Thread Manager versions earlier than 2.1 had a "feature" that made preemptive threads practically unusable [Bechtel, 1995]. Preemptive threads did not preempt after the first threaded application launched in Threads 2.0.1. This was fixed.

Apple, in their infinite wisdom, does not tell us how to detect the fundamental bug fix. The Universal Headers 2.1 lack the relevant information as well. (I cannot comment upon the newer 2.1.1 headers because Apple does not make them available for download.) We lucky Gestalt Selectors List dwellers (thanks to Rene G.A. Ros for maintaining the mail list) have figured out a tentative answer.

Listing 1: Gestalt.c

GestaltCheck
// Checks whether a reliable Thread Manager is installed. This routine should deliver 
// TRUE if you can safely call the Thread Manager API, FALSE otherwise.
Boolean GestaltCheck(void)
{
enum {
// preemptive scheduler fix present?
gestaltSchedulerFix = 3
};
long  Gresp;
Boolean pThreads = false;
if (TrapAvailable(_Gestalt)) {
 if (Gestalt(gestaltThreadMgrAttr, &Gresp) == noErr) {
 pThreads = (Gresp & (1L << gestaltThreadMgrPresent)) &&
 (Gresp & (1L << gestaltSchedulerFix));
 }
 }
// If we are compiling for the Code Fragment Manager, check whether we can 
// successfully call the library. The gestaltThreadsLibraryPresent bit is not correctly set
// sometimes, so we don't rely on it.
#if GENERATINGCFM
if (pThreads)
 if (NewThread == (void *)kUnresolvedCFragSymbolAddress)
 pThreads = false;
#endif
return pThreads;
}

Since preemptive threads do not work as expected under outdated Thread Managers and a fixed version is freely available, your best bet is requiring the bug fix at all times. This is not official Apple gospel, so you will have to take my word for it.
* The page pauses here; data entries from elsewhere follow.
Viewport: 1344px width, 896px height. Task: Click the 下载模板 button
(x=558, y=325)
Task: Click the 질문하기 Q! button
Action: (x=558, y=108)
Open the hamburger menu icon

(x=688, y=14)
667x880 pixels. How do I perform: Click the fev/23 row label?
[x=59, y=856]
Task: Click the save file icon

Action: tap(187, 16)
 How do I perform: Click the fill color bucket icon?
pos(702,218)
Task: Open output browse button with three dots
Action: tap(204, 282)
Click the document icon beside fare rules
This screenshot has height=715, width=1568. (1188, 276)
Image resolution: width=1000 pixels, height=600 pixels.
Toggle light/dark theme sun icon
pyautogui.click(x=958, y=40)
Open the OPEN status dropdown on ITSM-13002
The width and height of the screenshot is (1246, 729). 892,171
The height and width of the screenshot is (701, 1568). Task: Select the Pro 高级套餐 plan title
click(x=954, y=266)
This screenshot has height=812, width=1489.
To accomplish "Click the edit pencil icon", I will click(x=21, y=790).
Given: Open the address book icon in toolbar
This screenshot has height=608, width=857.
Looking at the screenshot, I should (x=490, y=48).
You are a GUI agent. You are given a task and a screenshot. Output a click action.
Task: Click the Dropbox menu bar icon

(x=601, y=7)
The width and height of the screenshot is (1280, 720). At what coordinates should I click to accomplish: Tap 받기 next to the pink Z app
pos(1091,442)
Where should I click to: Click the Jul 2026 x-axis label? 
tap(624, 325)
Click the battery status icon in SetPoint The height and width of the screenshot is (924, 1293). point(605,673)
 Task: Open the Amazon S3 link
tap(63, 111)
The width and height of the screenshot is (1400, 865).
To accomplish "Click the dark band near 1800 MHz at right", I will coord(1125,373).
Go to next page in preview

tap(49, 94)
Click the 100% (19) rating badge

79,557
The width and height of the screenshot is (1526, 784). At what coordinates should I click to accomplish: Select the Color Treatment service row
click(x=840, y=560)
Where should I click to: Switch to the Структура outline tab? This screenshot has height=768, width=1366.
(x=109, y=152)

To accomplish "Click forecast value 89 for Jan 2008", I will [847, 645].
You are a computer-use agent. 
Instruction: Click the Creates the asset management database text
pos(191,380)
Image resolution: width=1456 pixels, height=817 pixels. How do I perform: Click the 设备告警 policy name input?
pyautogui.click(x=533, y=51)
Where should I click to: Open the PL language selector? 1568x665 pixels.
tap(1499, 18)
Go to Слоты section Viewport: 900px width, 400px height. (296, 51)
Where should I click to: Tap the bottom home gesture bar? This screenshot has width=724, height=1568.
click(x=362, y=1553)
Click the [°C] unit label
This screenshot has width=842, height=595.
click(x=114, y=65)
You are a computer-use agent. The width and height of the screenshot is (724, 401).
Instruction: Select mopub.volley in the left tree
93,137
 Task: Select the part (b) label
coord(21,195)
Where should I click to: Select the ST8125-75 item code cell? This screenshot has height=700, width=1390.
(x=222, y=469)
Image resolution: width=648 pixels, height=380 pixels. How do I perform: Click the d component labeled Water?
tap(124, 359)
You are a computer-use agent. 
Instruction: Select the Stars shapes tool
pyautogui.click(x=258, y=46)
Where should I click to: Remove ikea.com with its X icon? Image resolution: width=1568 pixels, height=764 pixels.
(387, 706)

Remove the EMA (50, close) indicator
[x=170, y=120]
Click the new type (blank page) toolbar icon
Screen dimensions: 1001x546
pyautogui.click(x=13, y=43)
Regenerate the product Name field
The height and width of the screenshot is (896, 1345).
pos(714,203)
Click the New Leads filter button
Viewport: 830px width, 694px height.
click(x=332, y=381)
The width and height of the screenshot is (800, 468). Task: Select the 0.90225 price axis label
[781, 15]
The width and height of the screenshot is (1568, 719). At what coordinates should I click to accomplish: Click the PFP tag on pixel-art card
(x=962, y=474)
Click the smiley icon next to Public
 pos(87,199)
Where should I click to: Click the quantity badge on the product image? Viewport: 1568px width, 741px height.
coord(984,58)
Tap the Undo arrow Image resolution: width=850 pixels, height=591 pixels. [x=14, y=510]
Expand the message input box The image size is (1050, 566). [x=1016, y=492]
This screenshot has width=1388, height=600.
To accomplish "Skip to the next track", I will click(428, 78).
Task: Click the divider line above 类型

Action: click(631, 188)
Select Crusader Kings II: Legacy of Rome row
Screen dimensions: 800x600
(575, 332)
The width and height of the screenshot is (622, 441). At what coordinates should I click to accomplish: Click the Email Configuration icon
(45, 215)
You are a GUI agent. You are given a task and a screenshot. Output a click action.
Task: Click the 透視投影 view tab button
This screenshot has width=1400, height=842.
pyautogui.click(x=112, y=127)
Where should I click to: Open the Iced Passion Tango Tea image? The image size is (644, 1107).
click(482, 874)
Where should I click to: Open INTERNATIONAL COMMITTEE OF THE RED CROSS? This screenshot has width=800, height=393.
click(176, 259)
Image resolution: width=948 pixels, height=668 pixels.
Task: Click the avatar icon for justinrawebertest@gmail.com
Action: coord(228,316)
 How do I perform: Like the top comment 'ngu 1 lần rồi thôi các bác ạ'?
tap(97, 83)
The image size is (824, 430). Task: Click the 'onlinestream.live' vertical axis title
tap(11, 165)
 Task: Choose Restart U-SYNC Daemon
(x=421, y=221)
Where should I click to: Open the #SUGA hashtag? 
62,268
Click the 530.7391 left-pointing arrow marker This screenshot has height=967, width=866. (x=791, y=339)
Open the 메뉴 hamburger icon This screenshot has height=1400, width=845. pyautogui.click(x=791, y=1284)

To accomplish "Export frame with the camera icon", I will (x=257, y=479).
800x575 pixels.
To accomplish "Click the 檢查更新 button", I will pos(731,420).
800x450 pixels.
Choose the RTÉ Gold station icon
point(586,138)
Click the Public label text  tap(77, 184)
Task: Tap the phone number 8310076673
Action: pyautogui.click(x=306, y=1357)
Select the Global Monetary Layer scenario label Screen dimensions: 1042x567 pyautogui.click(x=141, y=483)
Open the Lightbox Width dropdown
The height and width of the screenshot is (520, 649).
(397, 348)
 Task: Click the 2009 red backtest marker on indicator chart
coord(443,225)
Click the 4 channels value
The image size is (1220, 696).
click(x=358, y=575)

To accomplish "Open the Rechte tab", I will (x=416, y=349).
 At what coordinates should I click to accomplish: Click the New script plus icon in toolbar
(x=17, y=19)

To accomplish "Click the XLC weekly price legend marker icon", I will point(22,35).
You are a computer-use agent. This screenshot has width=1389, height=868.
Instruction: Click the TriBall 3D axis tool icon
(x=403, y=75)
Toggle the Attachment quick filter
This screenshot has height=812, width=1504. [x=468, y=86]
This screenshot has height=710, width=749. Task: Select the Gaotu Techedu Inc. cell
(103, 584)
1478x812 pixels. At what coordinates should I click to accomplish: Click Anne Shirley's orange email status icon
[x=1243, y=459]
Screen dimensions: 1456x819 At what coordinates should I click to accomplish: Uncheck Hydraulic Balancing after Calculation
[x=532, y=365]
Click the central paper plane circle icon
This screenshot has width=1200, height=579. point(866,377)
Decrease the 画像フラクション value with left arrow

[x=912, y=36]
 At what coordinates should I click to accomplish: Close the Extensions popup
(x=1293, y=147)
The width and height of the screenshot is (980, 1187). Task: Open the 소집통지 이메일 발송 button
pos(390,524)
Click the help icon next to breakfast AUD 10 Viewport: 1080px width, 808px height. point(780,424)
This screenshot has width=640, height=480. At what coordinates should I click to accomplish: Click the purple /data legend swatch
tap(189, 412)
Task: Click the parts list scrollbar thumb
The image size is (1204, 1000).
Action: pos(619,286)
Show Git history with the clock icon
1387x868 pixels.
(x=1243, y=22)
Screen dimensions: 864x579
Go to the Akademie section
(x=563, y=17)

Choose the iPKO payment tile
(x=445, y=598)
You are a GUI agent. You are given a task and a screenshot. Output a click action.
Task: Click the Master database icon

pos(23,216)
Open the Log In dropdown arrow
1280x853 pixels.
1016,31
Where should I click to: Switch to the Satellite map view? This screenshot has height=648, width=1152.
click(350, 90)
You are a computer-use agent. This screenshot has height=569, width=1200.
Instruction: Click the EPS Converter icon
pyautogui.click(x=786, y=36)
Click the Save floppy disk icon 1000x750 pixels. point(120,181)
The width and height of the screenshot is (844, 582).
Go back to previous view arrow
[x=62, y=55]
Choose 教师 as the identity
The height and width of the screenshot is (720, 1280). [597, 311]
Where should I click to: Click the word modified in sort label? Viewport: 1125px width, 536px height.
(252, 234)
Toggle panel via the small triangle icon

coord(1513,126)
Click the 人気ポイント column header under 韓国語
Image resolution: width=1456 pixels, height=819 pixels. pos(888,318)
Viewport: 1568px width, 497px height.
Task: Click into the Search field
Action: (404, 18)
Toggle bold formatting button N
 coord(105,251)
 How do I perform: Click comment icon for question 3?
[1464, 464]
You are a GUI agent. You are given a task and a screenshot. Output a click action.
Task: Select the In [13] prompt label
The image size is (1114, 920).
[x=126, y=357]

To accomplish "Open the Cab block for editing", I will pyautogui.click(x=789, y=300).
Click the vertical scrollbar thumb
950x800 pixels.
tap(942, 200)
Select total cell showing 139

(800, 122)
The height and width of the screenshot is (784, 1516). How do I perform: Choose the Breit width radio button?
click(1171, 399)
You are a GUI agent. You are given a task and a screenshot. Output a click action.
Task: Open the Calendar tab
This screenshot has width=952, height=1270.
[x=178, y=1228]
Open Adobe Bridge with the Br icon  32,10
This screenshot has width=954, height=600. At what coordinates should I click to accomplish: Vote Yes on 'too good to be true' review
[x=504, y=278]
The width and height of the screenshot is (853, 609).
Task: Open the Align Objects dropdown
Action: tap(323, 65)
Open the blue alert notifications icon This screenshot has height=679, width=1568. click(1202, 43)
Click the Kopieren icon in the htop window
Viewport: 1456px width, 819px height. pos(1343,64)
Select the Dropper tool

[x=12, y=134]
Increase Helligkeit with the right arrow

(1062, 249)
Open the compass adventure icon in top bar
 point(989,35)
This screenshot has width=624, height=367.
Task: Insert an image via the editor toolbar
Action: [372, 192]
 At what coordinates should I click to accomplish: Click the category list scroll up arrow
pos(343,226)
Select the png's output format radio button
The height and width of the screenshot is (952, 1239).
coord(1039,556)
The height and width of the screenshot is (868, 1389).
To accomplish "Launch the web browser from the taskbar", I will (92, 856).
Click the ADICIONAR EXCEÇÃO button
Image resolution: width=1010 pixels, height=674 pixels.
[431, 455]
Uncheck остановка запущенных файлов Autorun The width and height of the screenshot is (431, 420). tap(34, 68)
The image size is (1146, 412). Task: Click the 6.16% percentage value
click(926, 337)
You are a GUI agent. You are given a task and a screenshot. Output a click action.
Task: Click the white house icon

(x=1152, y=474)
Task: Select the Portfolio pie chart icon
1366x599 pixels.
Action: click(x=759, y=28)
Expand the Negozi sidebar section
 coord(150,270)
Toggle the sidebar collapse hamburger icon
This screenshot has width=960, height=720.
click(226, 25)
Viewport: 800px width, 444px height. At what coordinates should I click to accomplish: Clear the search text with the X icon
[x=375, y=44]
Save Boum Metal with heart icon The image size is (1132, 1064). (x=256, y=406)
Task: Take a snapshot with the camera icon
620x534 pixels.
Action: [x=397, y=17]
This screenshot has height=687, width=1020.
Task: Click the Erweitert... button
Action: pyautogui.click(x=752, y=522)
Cannot Call the Toolbox Forever, I Guess

Many developers usually surrender, maybe hoping that Copland will improve matters. Unfortunately, as far as I know, Copland's preemptive processes remains subject to the very same limitation. The Toolbox and older applications will run cooperatively, sharing the same address space. Only specifically written applications not calling the Toolbox may be entitled to run preemptively in a separate, protected address space. The moral of the story, as always, is to keep the user interface code (using the Toolbox) clearly separated from the actual code (not relying on the Toolbox). If you manage to run preemptively under the Thread Manager today, chances are that you will run with little or no effort, preemptively and safely, under Copland. Also, keep the parts shared by the preemptive thread and the host application to a minimum and clearly documented. Currently, a thread has complete access to the application memory and globals, whereas a Copland process may not, due to protected memory.

Half of the CPU?

The Thread Manager 2.0 documentation states that Preemptive threads are not required to make yield calls to cause a context switch, although they certainly may, and they share 50% of their CPU time with the currently executing cooperative thread. However, calling yield from a preemptive thread is desirable if that thread is not currently busy.

This paragraph has given birth to a catastrophic superstition - that any calculation will run at half the speed if assigned to a preemptive thread, all else being inactive. Thorough tests clearly demonstrate that the facts are different and somewhat surprising. I grabbed the Apple sample code implementing the Dhrystone benchmark and I modified it in order to use either preemptive threads or cooperative threads. (CW7 Gold Reference: MacOS System Extensions: Thread Manager 2.1: Sample Applications: 68k Examples: Traffic Threads.)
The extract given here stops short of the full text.